Doyle Bramhall II opened the evening with a set of stalwart blues-rock numbers. Bramhall II and band’s style is to start with a straightforward blues line, chug along, and then burn it down with a fiery guitar solo, courtesy of Bramhall. On songs like “She’s Alright” and “Green Light Girl,” he didn’t reinvent any wheels but spruced and revved up old ones – classic rock that out-classes collaborater Clapton, with moments evocative even of Hendrix.
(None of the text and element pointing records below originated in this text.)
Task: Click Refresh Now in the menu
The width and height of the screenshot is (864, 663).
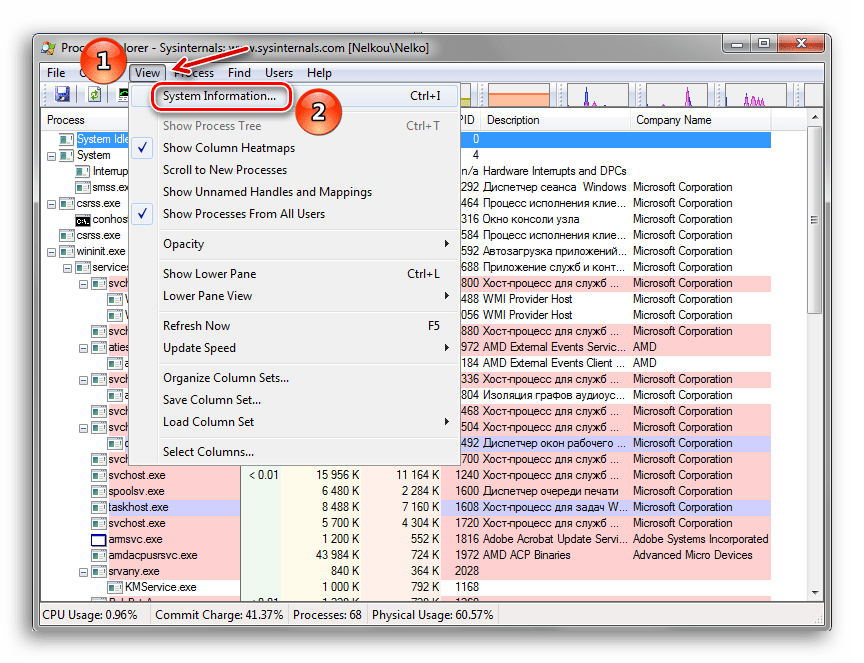Action: point(197,326)
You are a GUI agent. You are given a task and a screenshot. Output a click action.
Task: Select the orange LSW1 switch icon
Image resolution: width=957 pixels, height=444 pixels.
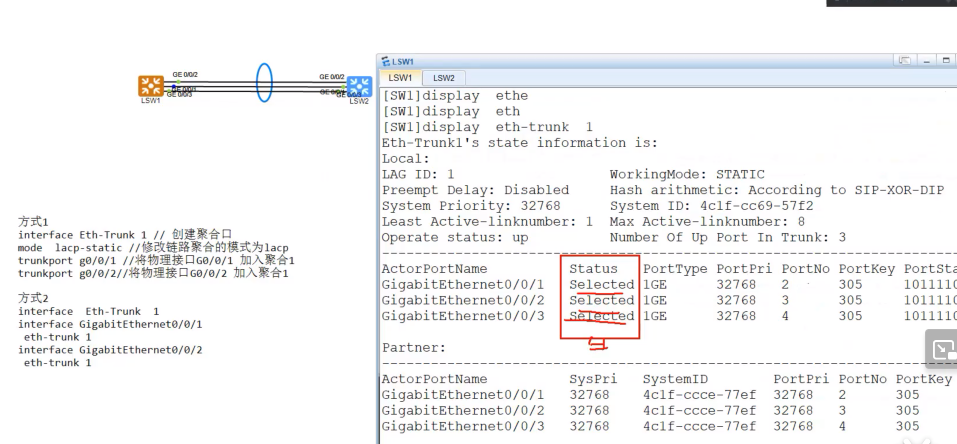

The Dap Kings came on next, opening with a pair of songs from The Dapettes, Jones’ backup singers Saundra Williams and Starr Duncan. Leading lady Sharon Jones followed, sparkling in a purple sequined dress, and the pint-sized performer packed more punch, more pizzazz, and more personality than the combined sum of hundreds of rockers half her age. Though I have never seen James Brown perform live, I imagine Jones – who has collaborated with the late soul-god’s daughters – channels a comparable level of fire. She shimmied, twisted, jerked, and boogaloo’d her way through a set of new hits and soul standards, from her own single “Stranger To My Happiness” to a pepped-up cover of “Heard It Through the Grapevine.” Most memorably, on her song “Get Up and Get Out,” Jones recalled her struggles through cancer – “My hands, my feet, my whole body was very weak, I couldn’t move more than 10 feet,” she said. As she sashayed across the stage, declaring “I’m alive!” the true soul-survivor showed the Bowl her power to revive and inspire – the crowd lifted from their seats.